TEXT SHOWN ->

In a letter addressed to Boris Johnson, 156 UK musicians have called on the government to take action over streaming rights.

Annie Lennox, Paloma Faith, Chris Martin, Gary Barlow, Paul McCartney, Rebecca Ferguson, Bob Geldof, Boy George, Noel Gallagher and Kate Bush are among the musicians to sign the document, written “on behalf of today’s generation of artists, musicians and songwriters here in the UK”.

The letter asks for changes in legislation to “put the value of music back where it belongs – in the hands of music makers”.

 “The law has not kept up with the pace of technological change and, as a result, performers and songwriters do not enjoy the same protections as they do in radio,” reads the letter, pointing out that most featured artists receive “tiny fractions of a US cent per stream”, with no money from streams going to session musicians.

“Only two words need to change in the 1988 Copyright, Designs and Patents Act…so that today’s performers receive a share of revenues, just like they enjoy in radio,” continues the letter.

The letter is backed by the Musicians’ Union and the Ivors Academy, which collectively represent tens of thousands of UK performers, composers and songwriters, in partnership with the #BrokenRecord campaign led by musician Tom Gray.

The Musicians’ Union published a petition this morning which it is encouraging members to sign, tying in with the demands made in the letter to the Prime Minister.

WORK REQUEST 1 ->
Rewrite the article on the musicians' streaming letter, starting with "The Musicians’ Union published" and going on through "the Prime Minister.", swapping "Prime Minister" for "government".
WORK REQUEST 2 ->
Carry the article on the musicians' streaming letter forward past its last sentence with the next part.

DATA EXTRACTS ->

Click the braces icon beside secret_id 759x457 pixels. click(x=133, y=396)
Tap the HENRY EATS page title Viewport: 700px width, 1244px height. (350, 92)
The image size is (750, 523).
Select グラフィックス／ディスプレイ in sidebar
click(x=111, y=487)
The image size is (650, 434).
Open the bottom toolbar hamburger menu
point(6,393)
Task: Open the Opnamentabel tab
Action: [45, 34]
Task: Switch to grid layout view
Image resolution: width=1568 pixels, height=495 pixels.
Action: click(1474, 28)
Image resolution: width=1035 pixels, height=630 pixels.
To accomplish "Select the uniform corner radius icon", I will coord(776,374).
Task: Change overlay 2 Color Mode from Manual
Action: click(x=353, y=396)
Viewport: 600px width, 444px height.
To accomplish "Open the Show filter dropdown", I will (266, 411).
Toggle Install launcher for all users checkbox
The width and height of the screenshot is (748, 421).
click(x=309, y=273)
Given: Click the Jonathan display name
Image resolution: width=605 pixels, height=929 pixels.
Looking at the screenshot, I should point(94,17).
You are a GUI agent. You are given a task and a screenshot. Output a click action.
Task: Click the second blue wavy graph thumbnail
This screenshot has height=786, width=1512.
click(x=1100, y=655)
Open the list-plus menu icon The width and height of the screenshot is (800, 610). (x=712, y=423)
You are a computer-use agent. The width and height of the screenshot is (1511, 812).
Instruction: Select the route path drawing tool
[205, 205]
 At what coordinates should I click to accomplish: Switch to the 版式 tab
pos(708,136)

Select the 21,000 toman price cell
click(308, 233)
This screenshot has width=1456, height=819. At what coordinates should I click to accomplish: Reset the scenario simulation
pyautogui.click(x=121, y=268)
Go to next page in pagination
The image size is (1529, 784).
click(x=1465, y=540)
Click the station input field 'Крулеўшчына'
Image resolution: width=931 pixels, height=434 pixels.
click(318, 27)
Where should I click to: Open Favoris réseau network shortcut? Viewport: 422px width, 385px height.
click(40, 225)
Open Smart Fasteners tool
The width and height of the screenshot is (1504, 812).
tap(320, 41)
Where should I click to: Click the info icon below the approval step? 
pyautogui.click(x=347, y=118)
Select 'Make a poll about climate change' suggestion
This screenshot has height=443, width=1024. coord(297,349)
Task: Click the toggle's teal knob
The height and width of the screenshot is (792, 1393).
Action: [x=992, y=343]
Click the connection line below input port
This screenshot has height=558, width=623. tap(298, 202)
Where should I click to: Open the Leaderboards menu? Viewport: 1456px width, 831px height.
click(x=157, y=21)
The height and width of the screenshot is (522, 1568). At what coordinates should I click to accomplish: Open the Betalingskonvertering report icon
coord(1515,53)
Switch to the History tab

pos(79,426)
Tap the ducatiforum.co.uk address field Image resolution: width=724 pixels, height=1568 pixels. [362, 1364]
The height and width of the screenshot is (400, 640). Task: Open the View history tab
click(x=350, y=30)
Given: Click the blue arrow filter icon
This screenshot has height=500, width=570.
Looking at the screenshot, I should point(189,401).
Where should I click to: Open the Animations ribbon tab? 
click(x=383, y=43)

ANSWER SECTION 1 ->
The Musicians’ Union published a petition this morning which it is encouraging members to sign, tying in with the demands made in the letter to the government.

ANSWER SECTION 2 ->
According to the letter, the changes “won’t cost the taxpayer a penny but will put more money in the pockets of UK taxpayers and raise revenues for public services like the NHS” and could form part of a “levelling-up agenda as we kickstart the post-Covid economic recovery”.

The 1988 Copyright, Designs and Patent act gave creators of artistic works (including music) the right to control how their material could be used.

The change concerns the following section, with the contested wording in bold: “Where a commercially published sound recording of the whole or any substantial part of a qualifying performance is played in public, or is communicated to the public otherwise than by its being made available to the public in the way mentioned in section 182CA (1), the performer is entitled to equitable remuneration from the owner of the copyright in the sound recording.”

The new campaign seeks to replace the words “otherwise than” with the word “or”.

“This letter is fundamentally about preserving a professional class of music-maker into the future. Most musicians don’t expect or want to be in the gossip pages, they just want to earn a crust,” said Gray.